Des départements jugés plus ou moins "favorables". Conséquence : l'explosion du nombre de mineurs isolés fait aussi naître une mécanique de comparaison des territoires. "C'est vrai que l'on a des départements qui peuvent être 'plus favorables' à l'évaluation de la minorité", explique Yasmine Dégras, responsable de cette mission à la PJJ, qui rappelle que « le principe de base est que le doute bénéficie au mineur ». "Cela peut provoquer un afflux plus massif de jeunes sur certains territoires, qui mettent en difficulté le département", juge-t-elle, plaidant pour la mise en place d'une évaluation "à peu près incontestable" et homogène, afin de mettre fin à ce "nomadisme" de jeunes s’orientant, grâce au bouche à oreille ou aux associations, vers les départements les plus souples.

Les territoires qui ont reçu le plus de jeunes en 2018 sont la métropole de Lyon (558), les Bouches-du-Rhône (534), Paris (444) et le Pas-de-Calais. Par comparaison, la Meuse n'a par exemple accueilli que 47 mineurs. Mais comme partout, l'augmentation y est proportionnelle à celle constatée sur le territoire. Et crée des situations kafkaïennes face à des administrations souvent saturés. Fin novembre, un jeune burkinabé baladé de service en service pour faire reconnaître sa minorité a même tenté de se suicider en sautant du 4ème étage du nouveau palais de justice de Paris.
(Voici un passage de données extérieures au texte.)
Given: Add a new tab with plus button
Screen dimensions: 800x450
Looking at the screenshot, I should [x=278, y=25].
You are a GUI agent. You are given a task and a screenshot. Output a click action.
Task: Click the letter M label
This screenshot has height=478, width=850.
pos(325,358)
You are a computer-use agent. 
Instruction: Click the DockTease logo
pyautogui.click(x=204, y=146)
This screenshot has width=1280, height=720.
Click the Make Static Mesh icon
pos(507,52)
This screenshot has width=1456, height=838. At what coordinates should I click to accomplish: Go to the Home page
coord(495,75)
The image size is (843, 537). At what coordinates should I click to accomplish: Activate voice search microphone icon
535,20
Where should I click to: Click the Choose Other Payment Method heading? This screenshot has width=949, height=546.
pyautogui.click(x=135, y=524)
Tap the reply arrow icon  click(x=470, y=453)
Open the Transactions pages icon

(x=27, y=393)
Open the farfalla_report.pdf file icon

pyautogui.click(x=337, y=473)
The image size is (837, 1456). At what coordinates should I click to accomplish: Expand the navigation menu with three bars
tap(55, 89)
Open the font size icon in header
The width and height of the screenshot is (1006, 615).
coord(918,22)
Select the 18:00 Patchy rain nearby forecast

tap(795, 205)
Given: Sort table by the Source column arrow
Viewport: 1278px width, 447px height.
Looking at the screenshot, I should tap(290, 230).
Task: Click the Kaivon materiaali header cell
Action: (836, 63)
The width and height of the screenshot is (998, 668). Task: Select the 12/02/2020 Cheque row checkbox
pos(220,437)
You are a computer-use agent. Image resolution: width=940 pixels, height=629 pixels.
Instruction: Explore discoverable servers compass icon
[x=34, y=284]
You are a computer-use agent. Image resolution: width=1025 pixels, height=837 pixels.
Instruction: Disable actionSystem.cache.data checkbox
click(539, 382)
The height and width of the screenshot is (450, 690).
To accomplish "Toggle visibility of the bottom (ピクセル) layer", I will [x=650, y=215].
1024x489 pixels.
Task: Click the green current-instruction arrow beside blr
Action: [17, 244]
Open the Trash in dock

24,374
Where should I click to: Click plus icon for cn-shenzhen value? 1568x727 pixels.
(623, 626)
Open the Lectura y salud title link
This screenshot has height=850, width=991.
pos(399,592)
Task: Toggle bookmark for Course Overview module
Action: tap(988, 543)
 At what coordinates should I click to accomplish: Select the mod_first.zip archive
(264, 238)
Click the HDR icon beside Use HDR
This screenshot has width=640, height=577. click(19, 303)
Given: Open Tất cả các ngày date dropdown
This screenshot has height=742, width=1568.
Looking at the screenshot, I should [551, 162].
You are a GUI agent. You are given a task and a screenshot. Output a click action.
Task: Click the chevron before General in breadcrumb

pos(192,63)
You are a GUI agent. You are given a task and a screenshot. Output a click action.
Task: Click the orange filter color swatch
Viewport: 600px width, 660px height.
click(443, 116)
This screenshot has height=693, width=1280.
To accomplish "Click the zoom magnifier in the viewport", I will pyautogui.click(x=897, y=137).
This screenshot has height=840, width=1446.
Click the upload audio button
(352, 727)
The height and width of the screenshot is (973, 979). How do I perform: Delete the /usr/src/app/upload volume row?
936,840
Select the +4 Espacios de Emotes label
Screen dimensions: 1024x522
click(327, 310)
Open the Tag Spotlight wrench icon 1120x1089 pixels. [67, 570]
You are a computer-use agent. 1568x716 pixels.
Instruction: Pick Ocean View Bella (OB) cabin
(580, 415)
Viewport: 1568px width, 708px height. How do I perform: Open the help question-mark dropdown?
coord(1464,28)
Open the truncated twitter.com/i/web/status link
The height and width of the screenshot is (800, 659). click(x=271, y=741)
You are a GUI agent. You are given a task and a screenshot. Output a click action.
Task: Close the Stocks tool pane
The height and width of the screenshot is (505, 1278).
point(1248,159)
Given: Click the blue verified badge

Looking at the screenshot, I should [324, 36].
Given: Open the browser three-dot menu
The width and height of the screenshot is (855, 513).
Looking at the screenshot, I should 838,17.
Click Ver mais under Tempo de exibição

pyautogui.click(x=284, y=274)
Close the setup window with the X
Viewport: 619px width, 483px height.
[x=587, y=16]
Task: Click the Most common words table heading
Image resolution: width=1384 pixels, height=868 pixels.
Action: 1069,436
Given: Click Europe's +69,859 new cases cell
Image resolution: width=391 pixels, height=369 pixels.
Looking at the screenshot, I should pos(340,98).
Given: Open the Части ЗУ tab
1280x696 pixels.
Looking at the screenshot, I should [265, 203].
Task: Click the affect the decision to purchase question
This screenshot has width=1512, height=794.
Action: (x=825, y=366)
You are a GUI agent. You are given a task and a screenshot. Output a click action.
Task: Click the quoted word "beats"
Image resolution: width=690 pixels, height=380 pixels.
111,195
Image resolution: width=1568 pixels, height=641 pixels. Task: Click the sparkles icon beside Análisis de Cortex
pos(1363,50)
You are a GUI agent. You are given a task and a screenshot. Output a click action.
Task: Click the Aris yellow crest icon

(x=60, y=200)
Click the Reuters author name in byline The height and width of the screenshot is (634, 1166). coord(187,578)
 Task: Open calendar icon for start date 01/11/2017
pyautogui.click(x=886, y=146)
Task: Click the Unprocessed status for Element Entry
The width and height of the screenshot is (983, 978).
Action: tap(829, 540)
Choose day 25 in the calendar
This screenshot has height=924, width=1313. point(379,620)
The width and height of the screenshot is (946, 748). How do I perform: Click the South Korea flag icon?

"Un accueil séparé des autres mineurs, Français". Le temps de l'évaluation, l'État est pourtant censé mettre les jeunes à l'abri. Les départements reçoivent une aide pour cela : 250 euros par jour et par mineur, dans la limite de 5 jours en 2018. Au 1er janvier 2019, ce montant a été porté à 500 euros par jeune pour l'ensemble de la phase d'évaluation, et 90 euros d'hébergement par jour, pour une durée maximale de deux semaines. Pourtant, d'importantes défaillances sont constatées dans la prise en charge selon Olivier Peyroux, sociologue, qui étudie la question depuis une dizaine d'années. "Avant l'évaluation, on a beaucoup de mineurs non accompagnés qui restent  la rue dans les grandes villes, comme Lille, Paris, Toulouse ou Bordeaux. A Marseille, il y a même des mineurs qui ont été évalués comme mineurs mais qui restent dans la rue faute de place."

"De plus en plus, on a un accueil qui va être séparé des autres mineurs, Français, qui dépendent de la protection de l'enfance", diagnostique le sociologue. Une fois les mineurs évalués, "le coût de journée reste beaucoup plus faible que pour des jeunes français lambda", dénonce le chercheur, évoquant des montant allant du simple au triple. "Cela se ressent dans la prise en charge", poursuit Olivier Peyroux. "Il y a beaucoup plus de mineurs qui sont suivis par un seul éducateur, malgré le nombre de démarches administratives à réaliser pour leurs papiers, leur demande d'asile, etc."

 D'après les professionnels du secteur interrogés par Europe 1, les mineurs isolés étrangers ne posent pourtant pas de "problèmes" particuliers dans la prise en charge et se rendent facilement au collège ou au lycée, par exemple. Mais, livrés à eux-mêmes, ils deviennent la cible privilégiée des organisations criminelles, en France comme dans d'autres pays européens. "Vols à la personne, vols de téléphone portable, vol à l'arrachée de chaînes en or, vente de cigarettes, deal de haschich, de crack ou d'héroïne…" énumère Olivier Peyroux. "Le véritable danger, c'est que ces mineurs deviennent une main d'oeuvre d'organisations délinquantes. (...) Leur discours est plus attractif que celui de la protection de l'enfance, et c’est ensuite très difficile de les en sortir."